In contrast to the known method for producing isoprene by the proposed method by removing heavy residue and high boiling dioxane alcohols from the top product of the first stage of distillation of bottom distillation rectification, DMD ensures normal operation of the catalyst for decomposition of the runway without intensive carbon deposition, which allows to increase the load on the decomposition reactors of the runway more than 2 times and process up to 350-370 kg of runway / t of isoprene. Due to this, an additional amount of isoprene is produced and, subject to the presence of isoprene rubber in the chemical-technological complex, the production of the final product, rubber, is increased. By directing the lower product of the second stage of processing high-boiling by-products into recycling for the synthesis of DMD from isobutylene and formaldehyde in the reactor block, both an increase in the molecular weight of high-boiling by-products formed during the synthesis of DMD and a slight decrease in the runway yield by 1 ton of isoprene are achieved. As a result of this, the flash point of the lower product of the first runway processing stage, flotoreagent-oxal, is increased by 20-35 ° С, which significantly increases its quality, and also due to more efficient use of raw materials, increase isoprene production.

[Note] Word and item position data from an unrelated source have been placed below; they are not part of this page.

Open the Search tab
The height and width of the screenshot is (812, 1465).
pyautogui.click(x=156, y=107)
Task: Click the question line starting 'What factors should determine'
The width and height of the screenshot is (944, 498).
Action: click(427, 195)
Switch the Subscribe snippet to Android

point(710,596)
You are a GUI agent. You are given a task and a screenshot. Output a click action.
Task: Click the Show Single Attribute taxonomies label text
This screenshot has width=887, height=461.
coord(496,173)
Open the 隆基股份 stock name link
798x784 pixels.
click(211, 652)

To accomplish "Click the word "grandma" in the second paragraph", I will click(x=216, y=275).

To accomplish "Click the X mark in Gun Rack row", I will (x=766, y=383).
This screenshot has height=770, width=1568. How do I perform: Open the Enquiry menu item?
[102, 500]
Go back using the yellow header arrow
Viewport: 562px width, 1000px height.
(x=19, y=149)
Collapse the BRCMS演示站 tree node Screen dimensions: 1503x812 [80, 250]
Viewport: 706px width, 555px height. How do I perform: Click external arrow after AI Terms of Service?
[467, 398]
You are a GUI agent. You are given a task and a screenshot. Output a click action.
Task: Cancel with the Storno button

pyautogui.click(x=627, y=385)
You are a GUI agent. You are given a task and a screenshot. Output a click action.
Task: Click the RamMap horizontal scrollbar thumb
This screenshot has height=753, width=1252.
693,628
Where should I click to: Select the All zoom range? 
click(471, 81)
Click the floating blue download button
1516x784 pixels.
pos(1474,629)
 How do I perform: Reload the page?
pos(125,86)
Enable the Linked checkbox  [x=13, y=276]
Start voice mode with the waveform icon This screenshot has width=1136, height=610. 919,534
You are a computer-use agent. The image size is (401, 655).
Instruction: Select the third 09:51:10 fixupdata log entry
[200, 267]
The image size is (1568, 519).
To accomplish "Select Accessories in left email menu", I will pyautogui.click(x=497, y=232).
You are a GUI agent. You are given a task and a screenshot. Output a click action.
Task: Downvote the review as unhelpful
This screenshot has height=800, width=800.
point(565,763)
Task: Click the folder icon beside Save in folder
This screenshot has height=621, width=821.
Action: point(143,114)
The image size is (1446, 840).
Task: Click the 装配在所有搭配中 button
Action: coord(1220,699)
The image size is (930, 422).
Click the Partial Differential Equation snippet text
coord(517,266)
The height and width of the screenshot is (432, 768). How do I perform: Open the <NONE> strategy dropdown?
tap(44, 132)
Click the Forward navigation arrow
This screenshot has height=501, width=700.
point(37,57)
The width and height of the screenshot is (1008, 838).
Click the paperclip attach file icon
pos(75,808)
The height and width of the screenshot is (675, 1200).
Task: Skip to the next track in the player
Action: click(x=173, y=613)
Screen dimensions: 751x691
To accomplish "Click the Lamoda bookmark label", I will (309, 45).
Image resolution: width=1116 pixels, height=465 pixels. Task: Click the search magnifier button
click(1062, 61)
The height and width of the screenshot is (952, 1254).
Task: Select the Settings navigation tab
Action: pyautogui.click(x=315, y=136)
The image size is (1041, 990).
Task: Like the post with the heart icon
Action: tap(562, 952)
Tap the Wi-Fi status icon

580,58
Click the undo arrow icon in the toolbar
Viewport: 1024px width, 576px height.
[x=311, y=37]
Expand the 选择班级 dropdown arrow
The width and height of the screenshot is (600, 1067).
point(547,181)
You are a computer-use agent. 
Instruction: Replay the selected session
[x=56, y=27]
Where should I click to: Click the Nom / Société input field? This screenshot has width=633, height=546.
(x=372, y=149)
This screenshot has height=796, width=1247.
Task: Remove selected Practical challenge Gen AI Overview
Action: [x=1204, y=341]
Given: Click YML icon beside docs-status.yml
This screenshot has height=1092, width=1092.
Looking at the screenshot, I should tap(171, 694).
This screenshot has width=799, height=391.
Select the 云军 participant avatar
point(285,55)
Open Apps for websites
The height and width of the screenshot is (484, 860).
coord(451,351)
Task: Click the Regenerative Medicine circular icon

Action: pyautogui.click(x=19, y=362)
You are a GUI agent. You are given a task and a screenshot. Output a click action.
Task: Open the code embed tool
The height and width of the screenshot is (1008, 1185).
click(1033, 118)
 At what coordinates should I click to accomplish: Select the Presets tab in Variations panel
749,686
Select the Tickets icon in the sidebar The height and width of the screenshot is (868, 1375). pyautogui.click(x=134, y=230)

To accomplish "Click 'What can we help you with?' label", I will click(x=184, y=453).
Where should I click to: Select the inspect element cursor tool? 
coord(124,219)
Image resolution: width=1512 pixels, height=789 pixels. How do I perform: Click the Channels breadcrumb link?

In addition, in contrast to the known method, the proposed method provides a significant increase in controllability of the isoprene production process, especially when shutdown reactors for decomposition of the runway. In this case, the top product of the second runway processing stage is selected for the preparation of the absorbent and a part of the product is selected for directing to the synthesis of DMD. The recycling of the lower product of the second stage of the runway processing can be reduced, but at the same time they provide the conclusion of part of the lower product of the second stage of the runway processing in the form of a mixture of higher dioxane alcohols (DS-1, DS-2 and DS-3) - oxanol, which is mainly a mixture of hydroxyisopropyl alcohols -4-dioxane-1,3, methyl-4-hydroxyethyl dioxane-1,3 and dimethyl-4,4-hydroxymethyl-5-dioxane-1,3. If necessary, the bottom product is completely withdrawn in the form of oxanol [TU 2423-038-48158319-2003].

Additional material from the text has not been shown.